**Given records**
* * * * * * * * *

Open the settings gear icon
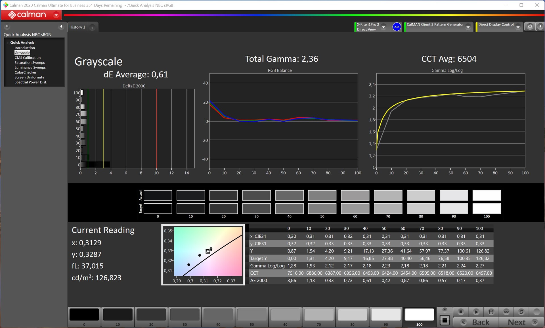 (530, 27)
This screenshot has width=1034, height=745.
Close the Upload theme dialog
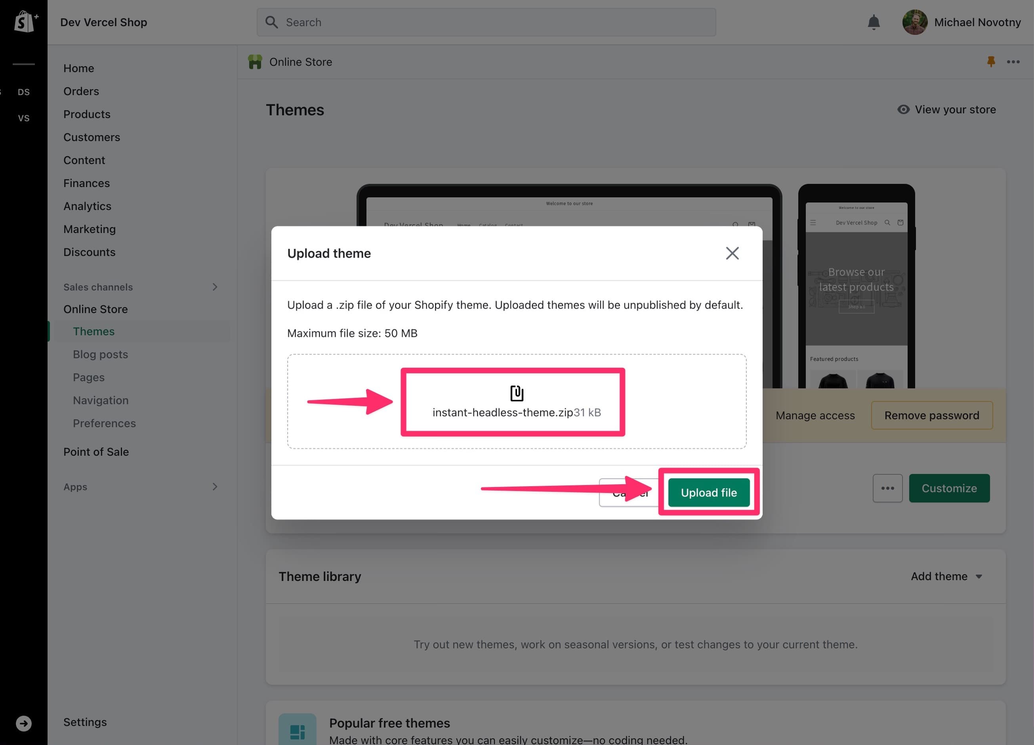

* * * * * * * * *

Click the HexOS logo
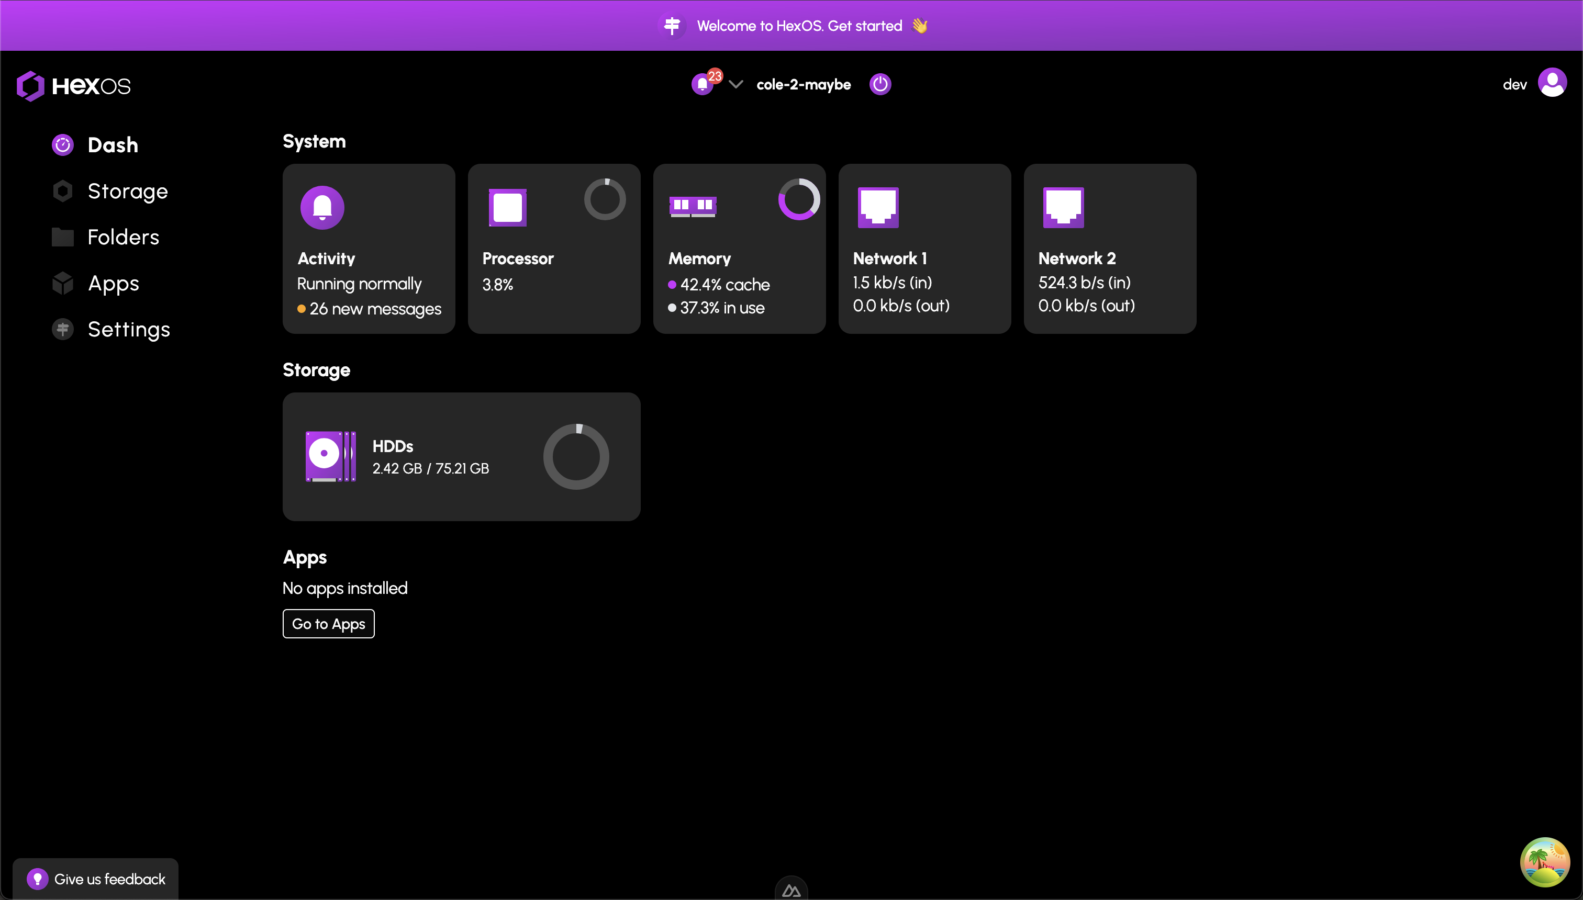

* * * * * * * * *

**Directions**
Copy only this part of the entries above: the line with "This screenshot has width=1034, height=745.", the line with "Close the Upload theme dialog", and the lines between, all exactly as written.

**Task result**
This screenshot has width=1034, height=745.
Close the Upload theme dialog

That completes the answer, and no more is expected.